Speeding skier convicted after hitting another skier on a piste at Verbier

Speeding down a piste at Verbier in March 2014, a skier hit a German tourist from behind. The German tourist was skiing normally, but because he was hit from behind, he had no chance to avoid the impact, which dislocated his shoulder and broke one of his bones. The other skier broke his ankle, however his problems were just starting. The injured German decided to lodge a court action against him.

© Neil Harrison | Dreamstime.com

© Neil Harrison | Dreamstime.com

Bas-Valais prosecutor Patrick Burkhalter, based his judgement on the International Ski Federation (FIS) code of conduct. “These rules spell out how we must behave on a piste”, he said, explaining that it’s like the rules for hunting or driving on the road.

The 10 FIS rules for the conduct of skiers and snowboarders

Rule 1: Respect for others
A skier or snowboarder must behave in such a way that he does not endanger or prejudice others.

Rule 2: Control of speed and skiing or snowboarding
A skier or snowboarder must move in control.

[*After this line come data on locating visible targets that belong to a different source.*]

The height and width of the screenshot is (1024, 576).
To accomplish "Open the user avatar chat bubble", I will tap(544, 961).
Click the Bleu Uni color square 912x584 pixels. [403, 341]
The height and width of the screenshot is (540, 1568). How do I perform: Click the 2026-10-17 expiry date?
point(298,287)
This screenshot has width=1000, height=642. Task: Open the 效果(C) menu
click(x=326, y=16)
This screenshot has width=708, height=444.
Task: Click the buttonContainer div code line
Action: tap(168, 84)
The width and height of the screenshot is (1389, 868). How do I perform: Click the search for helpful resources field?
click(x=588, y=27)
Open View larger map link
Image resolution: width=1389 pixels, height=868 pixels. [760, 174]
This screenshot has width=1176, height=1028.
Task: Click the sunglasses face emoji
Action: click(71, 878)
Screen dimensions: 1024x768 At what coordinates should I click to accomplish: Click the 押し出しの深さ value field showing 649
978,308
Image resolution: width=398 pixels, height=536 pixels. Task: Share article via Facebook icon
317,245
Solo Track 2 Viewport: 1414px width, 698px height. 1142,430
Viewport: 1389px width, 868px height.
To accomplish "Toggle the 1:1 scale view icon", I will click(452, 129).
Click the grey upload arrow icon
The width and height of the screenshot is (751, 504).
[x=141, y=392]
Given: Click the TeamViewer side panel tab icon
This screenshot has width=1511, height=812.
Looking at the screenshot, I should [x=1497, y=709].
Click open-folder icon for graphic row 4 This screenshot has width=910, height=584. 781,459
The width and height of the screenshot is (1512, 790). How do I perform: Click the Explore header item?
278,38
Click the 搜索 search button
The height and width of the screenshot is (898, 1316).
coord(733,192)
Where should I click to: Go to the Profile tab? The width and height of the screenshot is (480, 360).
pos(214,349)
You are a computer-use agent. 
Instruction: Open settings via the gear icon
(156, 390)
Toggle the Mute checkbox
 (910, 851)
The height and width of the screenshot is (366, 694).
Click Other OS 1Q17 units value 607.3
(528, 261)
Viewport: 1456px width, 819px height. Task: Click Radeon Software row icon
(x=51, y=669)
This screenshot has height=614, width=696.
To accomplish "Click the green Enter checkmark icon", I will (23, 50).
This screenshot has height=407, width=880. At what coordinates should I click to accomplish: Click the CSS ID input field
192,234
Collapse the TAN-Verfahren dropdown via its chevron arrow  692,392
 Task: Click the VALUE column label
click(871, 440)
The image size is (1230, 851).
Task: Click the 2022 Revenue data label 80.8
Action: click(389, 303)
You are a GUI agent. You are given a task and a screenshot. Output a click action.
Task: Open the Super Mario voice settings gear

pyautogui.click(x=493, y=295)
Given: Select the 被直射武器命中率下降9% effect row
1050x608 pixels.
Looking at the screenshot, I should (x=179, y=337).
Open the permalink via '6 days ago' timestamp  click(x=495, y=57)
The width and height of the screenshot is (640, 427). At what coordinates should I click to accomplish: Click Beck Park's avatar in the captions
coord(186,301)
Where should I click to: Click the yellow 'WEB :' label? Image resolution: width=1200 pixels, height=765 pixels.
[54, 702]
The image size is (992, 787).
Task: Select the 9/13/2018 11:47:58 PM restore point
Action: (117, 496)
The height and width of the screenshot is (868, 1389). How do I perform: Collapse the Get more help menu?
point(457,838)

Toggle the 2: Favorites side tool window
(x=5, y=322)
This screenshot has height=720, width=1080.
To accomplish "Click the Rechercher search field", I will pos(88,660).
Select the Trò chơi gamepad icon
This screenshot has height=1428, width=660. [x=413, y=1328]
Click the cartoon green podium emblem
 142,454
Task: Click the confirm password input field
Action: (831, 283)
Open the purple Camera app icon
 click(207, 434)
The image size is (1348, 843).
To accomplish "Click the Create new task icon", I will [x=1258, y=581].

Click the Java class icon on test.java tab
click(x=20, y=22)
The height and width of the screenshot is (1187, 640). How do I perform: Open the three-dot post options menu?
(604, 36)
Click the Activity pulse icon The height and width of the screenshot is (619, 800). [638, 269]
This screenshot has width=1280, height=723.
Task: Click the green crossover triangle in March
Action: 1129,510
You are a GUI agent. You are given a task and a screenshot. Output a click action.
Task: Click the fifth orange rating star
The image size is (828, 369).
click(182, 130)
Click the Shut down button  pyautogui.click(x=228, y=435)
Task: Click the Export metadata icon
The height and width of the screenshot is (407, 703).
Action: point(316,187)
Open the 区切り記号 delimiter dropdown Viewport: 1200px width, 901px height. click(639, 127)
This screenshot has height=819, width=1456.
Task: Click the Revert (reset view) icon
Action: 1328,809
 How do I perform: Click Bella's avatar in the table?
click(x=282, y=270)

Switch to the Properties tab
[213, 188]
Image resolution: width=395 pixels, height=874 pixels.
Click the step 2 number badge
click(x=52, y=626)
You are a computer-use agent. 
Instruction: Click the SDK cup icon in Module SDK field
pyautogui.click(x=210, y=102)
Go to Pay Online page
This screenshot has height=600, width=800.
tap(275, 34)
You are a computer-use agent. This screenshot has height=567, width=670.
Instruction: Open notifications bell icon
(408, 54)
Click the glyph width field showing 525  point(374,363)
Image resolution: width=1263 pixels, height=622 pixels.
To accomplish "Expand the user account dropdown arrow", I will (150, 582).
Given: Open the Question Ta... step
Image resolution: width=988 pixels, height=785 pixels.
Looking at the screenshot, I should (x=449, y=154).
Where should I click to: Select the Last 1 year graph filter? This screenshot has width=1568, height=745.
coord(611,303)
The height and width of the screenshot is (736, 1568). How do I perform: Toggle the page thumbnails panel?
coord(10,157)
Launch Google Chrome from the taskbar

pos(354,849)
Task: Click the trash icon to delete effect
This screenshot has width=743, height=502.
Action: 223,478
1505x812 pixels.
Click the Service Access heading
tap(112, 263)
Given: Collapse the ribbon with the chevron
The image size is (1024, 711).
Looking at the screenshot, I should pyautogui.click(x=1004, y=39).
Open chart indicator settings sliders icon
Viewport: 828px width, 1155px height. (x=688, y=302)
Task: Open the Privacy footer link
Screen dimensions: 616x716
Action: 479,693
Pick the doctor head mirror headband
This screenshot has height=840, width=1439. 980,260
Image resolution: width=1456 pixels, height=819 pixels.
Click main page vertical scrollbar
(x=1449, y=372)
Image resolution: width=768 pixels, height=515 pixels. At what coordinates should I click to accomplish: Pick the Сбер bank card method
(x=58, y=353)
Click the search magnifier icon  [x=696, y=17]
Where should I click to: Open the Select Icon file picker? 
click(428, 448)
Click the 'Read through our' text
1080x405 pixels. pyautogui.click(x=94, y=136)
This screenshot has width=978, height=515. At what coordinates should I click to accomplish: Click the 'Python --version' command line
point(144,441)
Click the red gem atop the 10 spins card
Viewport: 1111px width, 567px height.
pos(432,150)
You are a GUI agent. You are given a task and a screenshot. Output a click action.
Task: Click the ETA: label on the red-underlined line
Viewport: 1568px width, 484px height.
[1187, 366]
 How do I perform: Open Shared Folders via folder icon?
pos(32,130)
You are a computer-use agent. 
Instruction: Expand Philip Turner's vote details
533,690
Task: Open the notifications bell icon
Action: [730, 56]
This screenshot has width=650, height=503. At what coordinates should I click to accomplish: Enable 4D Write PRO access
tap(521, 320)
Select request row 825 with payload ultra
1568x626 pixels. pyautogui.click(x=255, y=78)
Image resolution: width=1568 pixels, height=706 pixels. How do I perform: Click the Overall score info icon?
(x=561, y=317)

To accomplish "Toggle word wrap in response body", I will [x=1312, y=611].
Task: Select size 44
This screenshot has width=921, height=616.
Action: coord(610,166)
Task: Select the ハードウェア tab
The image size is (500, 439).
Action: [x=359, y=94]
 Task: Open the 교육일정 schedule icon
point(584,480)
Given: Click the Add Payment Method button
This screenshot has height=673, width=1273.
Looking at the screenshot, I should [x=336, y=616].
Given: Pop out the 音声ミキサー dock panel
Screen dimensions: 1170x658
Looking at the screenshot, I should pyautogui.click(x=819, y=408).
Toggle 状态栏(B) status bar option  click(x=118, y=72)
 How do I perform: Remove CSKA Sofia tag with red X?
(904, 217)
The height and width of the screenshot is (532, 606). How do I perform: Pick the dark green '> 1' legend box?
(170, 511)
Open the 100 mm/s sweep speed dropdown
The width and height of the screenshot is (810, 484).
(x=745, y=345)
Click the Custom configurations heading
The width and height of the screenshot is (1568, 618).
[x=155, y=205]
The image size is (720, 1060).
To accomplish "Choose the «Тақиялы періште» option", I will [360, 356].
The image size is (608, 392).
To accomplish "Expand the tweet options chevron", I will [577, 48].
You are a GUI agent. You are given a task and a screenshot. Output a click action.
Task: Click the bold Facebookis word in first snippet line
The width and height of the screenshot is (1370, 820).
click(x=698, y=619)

He must adapt his speed and manner of skiing or snowboarding to his personal ability and to the prevailing conditions of terrain, snow and weather as well as to the density of traffic.

Rule 3: Choice of route
A skier or snowboarder coming from behind must choose his route in such a way that he does not endanger skiers or snowboarders ahead.

Rule 4: Overtaking
A skier or snowboarder may overtake another skier or snowboarder above or below and to the right or to the left provided that he leaves enough space for the overtaken skier or
snowboarder to make any voluntary or involuntary movement.

Rule 5: Entering, starting and moving upwards
A skier or snowboarder entering a marked run, starting again after stopping or moving upwards on the slopes must look up and down the slopes that he can do so without endangering himself or others.

Rule 6: Stopping on the piste
Unless absolutely necessary, a skier or snowboarder must avoid stopping on the piste in narrow places or where visibility is restricted. After a fall in such a place, a skier or snowboarder must move clear of the piste as soon as possible.

Rule 7: Climbing and descending on foot
A skier or snowboarder either climbing or descending on foot must keep to the side of the piste.

Rule 8: Respect for signs and markings
A skier or snowboarder must respect all signs and markings.

Rule 9: Assistance
At accidents, every skier or snowboarder is duty bound to assist.

Rule 10: Identification
Every skier or snowboarder and witness, whether a responsible party or not, must exchange names and addresses following an accident.

This skier “…was skiing faster than his visible stopping distance allowed and did not give priority to the skier ahead of him” he said in summary. He could see the skier below him, however the other skier could not see him. He was convicted of simple bodily injury and given a 15 day judicial fine at CHF 70 a day and a CHF 300 additional fine.

Fortunately accidents like this are rare in Switzerland. The prosecutor Patrick Burkhalter said the majority of cases are dealt with amicably. People stop and talk. Court appearances are the exception. Every year close to 40,000 accidents are recorded in Switzerland. 9% are collisions and only 4 or 5 incidents end up in court, most often due to disputes over the facts. The rest are sorted out directly with insurance companies, based on the FIS rules.

In 2014, three off-piste skiers accused of setting off an avalanche that injured two skiers on a marked trail at Anzère in 2009, were convicted according to Le Matin.